The Sudoku grey zone

Advanced methods and approaches for solving Sudoku puzzles

Re: The Sudoku grey zone

Postby denis_berthier » Wed May 22, 2013 10:46 am

eleven wrote:No, the tamagochi method would produce the same bias, because basically it uses the same method of neighbourhood search with filtering "easy" puzzles (it was just useful, that the criteria for expanding/filtering or adding new sets could be dynamically changed during the generation process).
The bias then comes from the fact, that puzzles in big "clouds" of hard puzzles with similar properties (!) will be over-represented, while others with a small number of toughies in their neigbourhood are not found. So its not the best choice to start with the hardest set to generate grey zone puzzles, if you want to know the commonness of Exocet patterns (because we know they are the more common, the harder the puzzles are).
Probably better would be a bottom-up generation with a limited number of neighbourhood extensions, but then the effort to get a set of the same size would be a multiple higher.

I wasn't proposing to start from the hardest collection - for the same reasons as you, I think the bias would be much too strong and no credible conclusion could be drawn as to patterns having high frequency in the hardest.
As far as I can remember, when you generated your hardest list you started from a random set. Couldn't the same process be applied with a different target (SER = x.x instead of SER as high as possible)? I'm not saying the resulting collection wouldn't be biased, but at least it would avoid the bias that one would have if they started with the hardest.


champagne wrote:it is somehow strange to read at the same momenb that some would know more about the grey zone but are not prepared to spend a penny (nor one cycle) to do it.

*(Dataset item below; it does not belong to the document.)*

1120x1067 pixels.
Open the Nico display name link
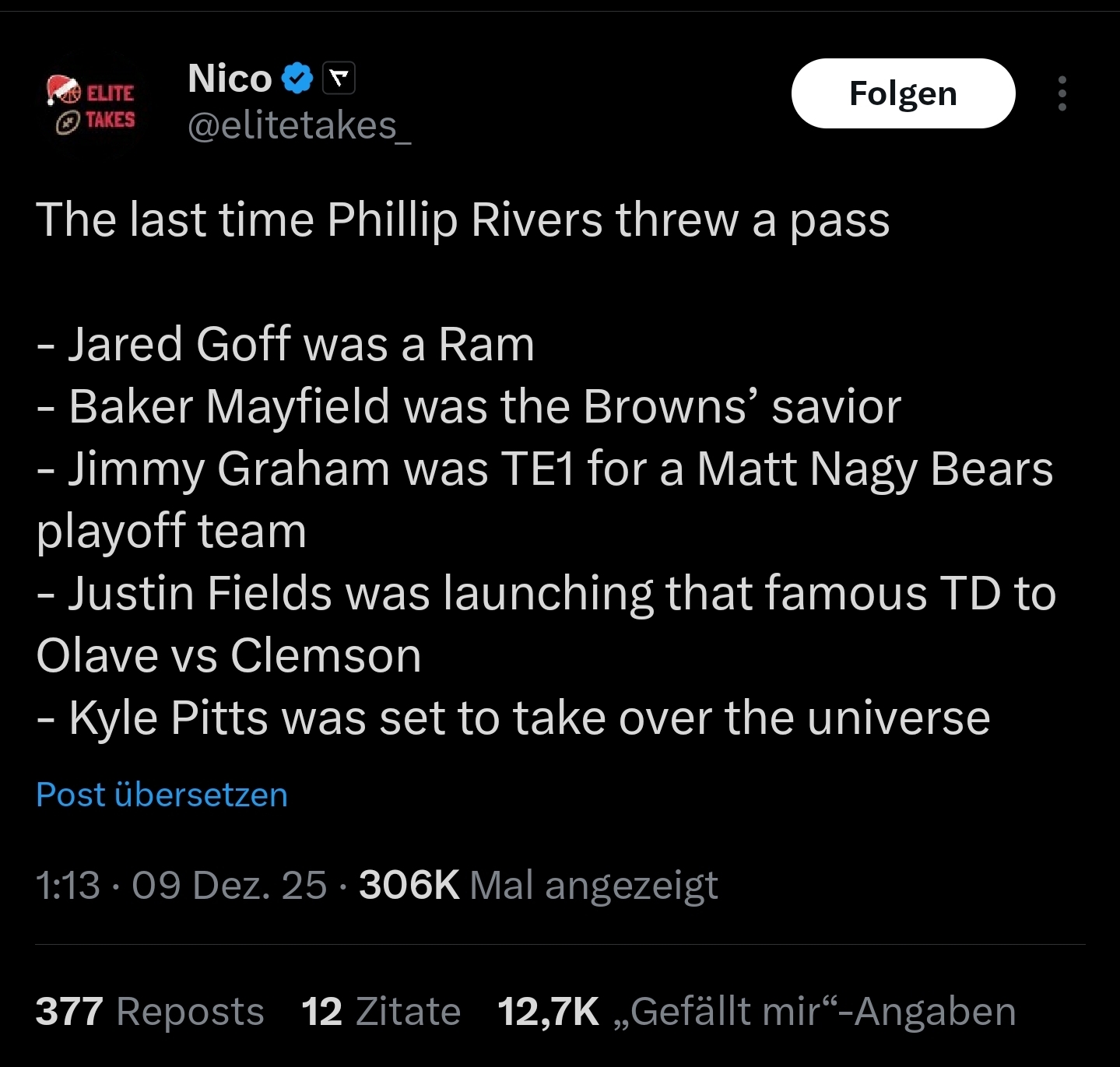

I could spend cycles on an old computer to run an existing program, but I have no time for writing one (and no longer any competence for writing a fast one, as may be necessary here).


Just as a reminder of how much different goals can change complexity and computation times, generating one puzzle with the controlled-bias generator required (in the mean) more than 250,000 times the effort to generate a puzzle with a top-down generator. It took me months of CPU to generate about 6,000,000 (which can be done in a few seconds if no goal for bias is set).
denis_berthier
2010 Supporter
 
Posts: 1253
Joined: 19 June 2007
Location: Paris

Re: The Sudoku grey zone

Postby eleven » Wed May 22, 2013 11:56 am

denis_berthier wrote:Couldn't the same process be applied with a different target (SER = x.x instead of SER as high as possible)?

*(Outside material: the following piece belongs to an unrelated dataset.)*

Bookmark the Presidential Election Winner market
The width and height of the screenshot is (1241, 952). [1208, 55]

Yes, of course, but the bias would become stronger with each follow-up neighbourhood search, so very much seeds should be taken - and most of them probably will not show a ER 9+ puzzle in the neighbourhood of a small number of say {-1+1} searches (while searching the neigbourhood of already hard puzzles will generate more and more).
So i am with champagne. Also a set (quickly) generated from the hardest will bring useful results (and maybe the exocets are already that rare in this set - or the eliminations so weak, that no further investigation is interesting).
eleven
 
Posts: 1537
Joined: 10 February 2008

Re: The Sudoku grey zone

Postby denis_berthier » Wed May 22, 2013 1:25 pm

eleven wrote:a set (quickly) generated from the hardest will bring useful results (and maybe the exocets are already that rare in this set - or the eliminations so weak, that no further investigation is interesting).

I agree that it can bring this kind of negative results and it may therefore be a useful preliminary step, but no positive result could have any degree of credibility.
denis_berthier
2010 Supporter
 
Posts: 1253
Joined: 19 June 2007
Location: Paris

Anomalies in the hardest list

Postby denis_berthier » Thu May 23, 2013 4:38 am

When we compare the origin of the puzzles in champagne's hardest list with the number of patterns of some type they contain, some noticeable differences appear. (Reference: classification 2012/12/24)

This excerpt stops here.